Communion is a sacred ritual observed in every Catholic Mass in which worshipers receive a small wafer of bread and a sip of wine, which they believe have been transformed into the body and blood of Jesus Christ. To Catholics, the acts of eating and drinking during Mass initiate a mystical and spiritual union with Jesus.

Pope Francis reaffirmed in 2013 that politicians “cannot receive Holy Communion and at the same time act with deeds or words against the commandments, particularly when abortion, euthanasia, and other grave crimes against life and family are encouraged.” His predecessor Pope Benedict XVI first issued that statement in 2007.

The latest criticism from one of the 14 American cardinals comes as Biden and President Donald Trump are competing for the approval of Catholic voters. Those voters are likely to receive more attention in the weeks leading up to Election Day, since Trump nominated Amy Coney Barrett, a federal appeals court judge and devout Catholic, to replace the late Justice Ruth Bader Ginsburg.

Biden would become only the second Catholic U.S. president, after John F. Kennedy. He has framed his campaign as a “battle for the soul of the nation.”

+++

## Exercise instructions
For each statement, say yes or no according to the passage on Communion and Catholic politicians, and quote the words that decide it.
1. Pope Benedict XVI first issued the statement on politicians receiving Communion in 2013.
2. The United States has 14 cardinals.
3. Biden would be the first Catholic U.S. president.
The items that follow have no connection to the passage above.

(Items from a dataset)
+++

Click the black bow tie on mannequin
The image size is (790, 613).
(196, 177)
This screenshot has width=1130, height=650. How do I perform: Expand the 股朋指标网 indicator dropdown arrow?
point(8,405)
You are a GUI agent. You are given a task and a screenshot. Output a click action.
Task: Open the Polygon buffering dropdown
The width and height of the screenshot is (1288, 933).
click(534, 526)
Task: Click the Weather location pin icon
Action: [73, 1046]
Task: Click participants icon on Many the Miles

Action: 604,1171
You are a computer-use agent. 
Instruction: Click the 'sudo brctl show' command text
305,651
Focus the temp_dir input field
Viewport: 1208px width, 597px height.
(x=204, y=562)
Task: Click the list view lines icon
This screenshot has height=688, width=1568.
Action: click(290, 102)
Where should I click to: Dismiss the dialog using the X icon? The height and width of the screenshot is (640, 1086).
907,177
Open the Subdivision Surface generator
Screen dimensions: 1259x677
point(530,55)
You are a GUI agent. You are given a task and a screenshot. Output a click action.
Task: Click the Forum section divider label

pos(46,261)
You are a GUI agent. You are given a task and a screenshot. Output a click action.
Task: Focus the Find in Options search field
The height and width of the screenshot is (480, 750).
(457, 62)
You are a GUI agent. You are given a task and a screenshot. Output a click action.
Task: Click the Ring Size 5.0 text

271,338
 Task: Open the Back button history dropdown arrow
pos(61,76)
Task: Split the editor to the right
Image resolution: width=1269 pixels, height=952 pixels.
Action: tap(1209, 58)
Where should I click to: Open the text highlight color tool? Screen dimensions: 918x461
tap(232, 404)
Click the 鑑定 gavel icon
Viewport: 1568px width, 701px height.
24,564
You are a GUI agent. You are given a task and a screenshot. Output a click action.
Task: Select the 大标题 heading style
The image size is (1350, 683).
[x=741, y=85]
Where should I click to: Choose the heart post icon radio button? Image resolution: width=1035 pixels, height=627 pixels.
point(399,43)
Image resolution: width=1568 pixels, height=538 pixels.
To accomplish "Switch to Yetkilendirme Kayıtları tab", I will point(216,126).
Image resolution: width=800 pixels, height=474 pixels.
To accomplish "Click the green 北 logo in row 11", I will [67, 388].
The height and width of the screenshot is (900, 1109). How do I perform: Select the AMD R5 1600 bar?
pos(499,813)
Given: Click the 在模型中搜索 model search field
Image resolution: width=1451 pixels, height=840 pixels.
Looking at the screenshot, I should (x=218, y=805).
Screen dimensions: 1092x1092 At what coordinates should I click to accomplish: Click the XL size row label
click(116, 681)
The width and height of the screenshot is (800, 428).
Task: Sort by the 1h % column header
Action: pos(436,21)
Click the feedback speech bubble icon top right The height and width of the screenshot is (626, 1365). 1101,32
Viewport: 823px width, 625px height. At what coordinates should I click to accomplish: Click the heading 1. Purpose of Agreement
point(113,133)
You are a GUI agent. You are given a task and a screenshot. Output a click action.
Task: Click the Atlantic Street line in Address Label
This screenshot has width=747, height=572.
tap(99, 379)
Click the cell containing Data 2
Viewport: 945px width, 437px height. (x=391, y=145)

+++

## Output of the task
1. No: "His predecessor Pope Benedict XVI first issued that statement in 2007."
2. Yes: "one of the 14 American cardinals"
3. No: "Biden would become only the second Catholic U.S. president, after John F. Kennedy."